We had activities back then, too. I can remember sliding down the hill, ice skating, fishing, and even hunting. Albert still calls me a tom boy. I can handle a shot gun as good as any man or so he says. We also went to taffy pulls, dinners, singings and more when I was young. At home we played games, soft ball, and alike. Our yard swing was a wooden board hung from our tree.
Albert and I got married when I was 16 and he was 18. My parents weren't really happy that I chose him. Mother said years later that she and Father had made a mistake in not wanting me to marry Albert. They had the wedding at our home, but weren't happy. Albert stuttered and back in those days they tought if you couldn't talk right, you couldn't learn. I am glad times have changed. Over the years Albert got over the stutter, but still talks soft and a bit slower than most. Albert didn't learn to read until he was in his 60's. School just passed him over, but he did know farming and building. He still figures how much lumber they need for Jean's house, how much nails, etc. Because Jean asked, he will lead the building of her house. He said hers would be the last that he leads, but he's said that before.

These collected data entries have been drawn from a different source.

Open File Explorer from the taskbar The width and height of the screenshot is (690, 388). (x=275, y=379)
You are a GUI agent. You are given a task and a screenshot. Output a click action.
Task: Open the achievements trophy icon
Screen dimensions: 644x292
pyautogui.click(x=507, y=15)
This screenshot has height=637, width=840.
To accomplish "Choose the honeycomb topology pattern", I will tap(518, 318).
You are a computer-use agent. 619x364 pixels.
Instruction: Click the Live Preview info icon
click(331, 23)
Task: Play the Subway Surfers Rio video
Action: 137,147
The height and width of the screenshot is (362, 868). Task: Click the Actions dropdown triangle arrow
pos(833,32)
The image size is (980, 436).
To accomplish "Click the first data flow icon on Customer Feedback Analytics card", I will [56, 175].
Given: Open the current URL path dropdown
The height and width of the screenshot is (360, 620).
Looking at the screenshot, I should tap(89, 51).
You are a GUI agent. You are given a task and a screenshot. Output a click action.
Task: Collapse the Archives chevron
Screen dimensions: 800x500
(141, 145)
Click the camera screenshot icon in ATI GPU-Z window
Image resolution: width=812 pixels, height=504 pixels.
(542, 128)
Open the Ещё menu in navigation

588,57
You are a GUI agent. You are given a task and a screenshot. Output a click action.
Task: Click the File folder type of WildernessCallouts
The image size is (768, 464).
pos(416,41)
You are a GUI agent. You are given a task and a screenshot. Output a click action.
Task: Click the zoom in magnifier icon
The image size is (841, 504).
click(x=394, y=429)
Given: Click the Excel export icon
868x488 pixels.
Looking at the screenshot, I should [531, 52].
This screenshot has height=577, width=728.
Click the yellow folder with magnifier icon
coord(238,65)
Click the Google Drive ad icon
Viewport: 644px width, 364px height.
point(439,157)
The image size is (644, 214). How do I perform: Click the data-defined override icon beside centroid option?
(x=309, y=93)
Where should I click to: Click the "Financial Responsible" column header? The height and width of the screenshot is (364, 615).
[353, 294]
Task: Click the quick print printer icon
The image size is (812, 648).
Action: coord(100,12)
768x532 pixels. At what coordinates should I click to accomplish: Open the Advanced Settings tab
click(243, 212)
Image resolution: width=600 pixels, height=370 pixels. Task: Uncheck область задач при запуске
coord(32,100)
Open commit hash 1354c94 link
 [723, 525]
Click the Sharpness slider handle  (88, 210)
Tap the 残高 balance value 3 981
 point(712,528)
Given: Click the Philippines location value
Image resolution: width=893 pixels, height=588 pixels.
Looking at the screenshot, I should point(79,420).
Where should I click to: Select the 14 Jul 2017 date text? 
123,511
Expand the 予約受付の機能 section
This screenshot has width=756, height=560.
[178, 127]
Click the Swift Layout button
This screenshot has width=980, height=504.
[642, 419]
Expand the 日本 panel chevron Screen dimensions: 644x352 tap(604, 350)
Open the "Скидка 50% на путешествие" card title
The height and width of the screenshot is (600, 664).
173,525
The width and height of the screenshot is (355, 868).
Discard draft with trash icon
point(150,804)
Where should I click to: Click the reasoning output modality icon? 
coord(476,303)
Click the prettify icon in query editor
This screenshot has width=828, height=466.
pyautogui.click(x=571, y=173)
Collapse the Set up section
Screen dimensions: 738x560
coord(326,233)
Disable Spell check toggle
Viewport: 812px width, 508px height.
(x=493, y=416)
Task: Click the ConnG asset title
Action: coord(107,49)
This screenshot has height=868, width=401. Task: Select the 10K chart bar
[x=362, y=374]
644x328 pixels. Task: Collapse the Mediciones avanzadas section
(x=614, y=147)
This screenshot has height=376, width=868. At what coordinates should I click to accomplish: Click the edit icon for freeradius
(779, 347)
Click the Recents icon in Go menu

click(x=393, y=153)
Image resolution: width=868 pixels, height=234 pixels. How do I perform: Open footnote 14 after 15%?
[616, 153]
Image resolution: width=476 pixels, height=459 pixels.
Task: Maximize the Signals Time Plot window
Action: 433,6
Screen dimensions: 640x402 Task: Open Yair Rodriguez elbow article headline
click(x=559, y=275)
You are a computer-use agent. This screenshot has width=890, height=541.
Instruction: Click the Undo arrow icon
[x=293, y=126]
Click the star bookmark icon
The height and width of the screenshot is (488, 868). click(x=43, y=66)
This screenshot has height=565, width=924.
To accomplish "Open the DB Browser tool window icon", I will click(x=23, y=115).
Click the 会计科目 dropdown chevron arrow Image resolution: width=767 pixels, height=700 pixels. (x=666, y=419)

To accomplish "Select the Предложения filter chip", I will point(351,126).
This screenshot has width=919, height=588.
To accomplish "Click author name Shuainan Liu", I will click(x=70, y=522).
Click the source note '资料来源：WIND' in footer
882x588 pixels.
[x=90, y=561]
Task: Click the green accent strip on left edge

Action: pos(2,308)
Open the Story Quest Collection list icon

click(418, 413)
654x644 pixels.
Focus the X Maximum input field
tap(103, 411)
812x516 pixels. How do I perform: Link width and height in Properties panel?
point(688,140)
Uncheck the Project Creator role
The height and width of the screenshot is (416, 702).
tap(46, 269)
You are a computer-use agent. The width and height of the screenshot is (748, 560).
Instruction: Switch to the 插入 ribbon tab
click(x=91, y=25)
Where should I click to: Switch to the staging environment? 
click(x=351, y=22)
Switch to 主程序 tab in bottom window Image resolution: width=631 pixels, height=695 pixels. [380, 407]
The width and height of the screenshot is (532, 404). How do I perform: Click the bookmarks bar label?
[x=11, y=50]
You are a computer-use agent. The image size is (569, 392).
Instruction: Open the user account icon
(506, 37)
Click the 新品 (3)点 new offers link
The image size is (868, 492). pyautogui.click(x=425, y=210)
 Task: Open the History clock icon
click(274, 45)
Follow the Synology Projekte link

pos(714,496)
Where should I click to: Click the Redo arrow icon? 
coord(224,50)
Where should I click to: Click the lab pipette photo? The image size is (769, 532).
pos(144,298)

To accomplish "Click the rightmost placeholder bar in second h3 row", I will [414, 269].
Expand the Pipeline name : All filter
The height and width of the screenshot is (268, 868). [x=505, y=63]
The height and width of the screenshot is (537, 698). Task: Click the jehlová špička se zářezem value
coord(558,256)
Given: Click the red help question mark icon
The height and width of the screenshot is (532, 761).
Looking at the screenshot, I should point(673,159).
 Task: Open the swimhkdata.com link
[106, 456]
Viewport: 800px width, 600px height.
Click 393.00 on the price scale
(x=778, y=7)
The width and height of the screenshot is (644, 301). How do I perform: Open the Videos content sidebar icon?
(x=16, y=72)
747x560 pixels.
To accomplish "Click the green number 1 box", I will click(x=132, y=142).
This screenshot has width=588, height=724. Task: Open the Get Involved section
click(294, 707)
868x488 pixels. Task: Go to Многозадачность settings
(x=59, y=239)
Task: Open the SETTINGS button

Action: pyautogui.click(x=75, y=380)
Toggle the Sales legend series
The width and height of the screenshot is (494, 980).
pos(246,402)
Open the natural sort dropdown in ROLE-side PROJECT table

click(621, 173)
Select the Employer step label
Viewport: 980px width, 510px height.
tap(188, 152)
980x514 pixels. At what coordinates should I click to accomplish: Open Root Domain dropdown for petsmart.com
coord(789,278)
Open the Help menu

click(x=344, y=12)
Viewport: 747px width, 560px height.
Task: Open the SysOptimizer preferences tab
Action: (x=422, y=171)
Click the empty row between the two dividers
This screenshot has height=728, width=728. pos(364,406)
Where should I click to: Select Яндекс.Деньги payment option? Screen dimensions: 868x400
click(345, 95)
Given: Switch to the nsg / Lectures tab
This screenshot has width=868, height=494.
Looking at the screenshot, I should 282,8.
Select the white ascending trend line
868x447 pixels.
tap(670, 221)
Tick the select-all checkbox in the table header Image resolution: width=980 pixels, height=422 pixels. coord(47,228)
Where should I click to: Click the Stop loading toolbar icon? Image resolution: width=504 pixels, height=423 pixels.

Albert and I had 12 children-10 are still living. We have 83 grandchildren, 111 great grandchildren with two on the way and five great great-grandchildren.. Before you ask, this includes Michel and Edward, Jean and David's son and almost son plus David Jr. and Susan. All live close by except two of our sons and their children live out of state. We do have large family picnics.
Well I guess I told you most of my life. We've had a lot of great times and hard times, but the Lord has led us through. Am I glad we have electric, indoor plumbing, gas tractors and more-I sure am. But I never missed what we didn't have-until I got it.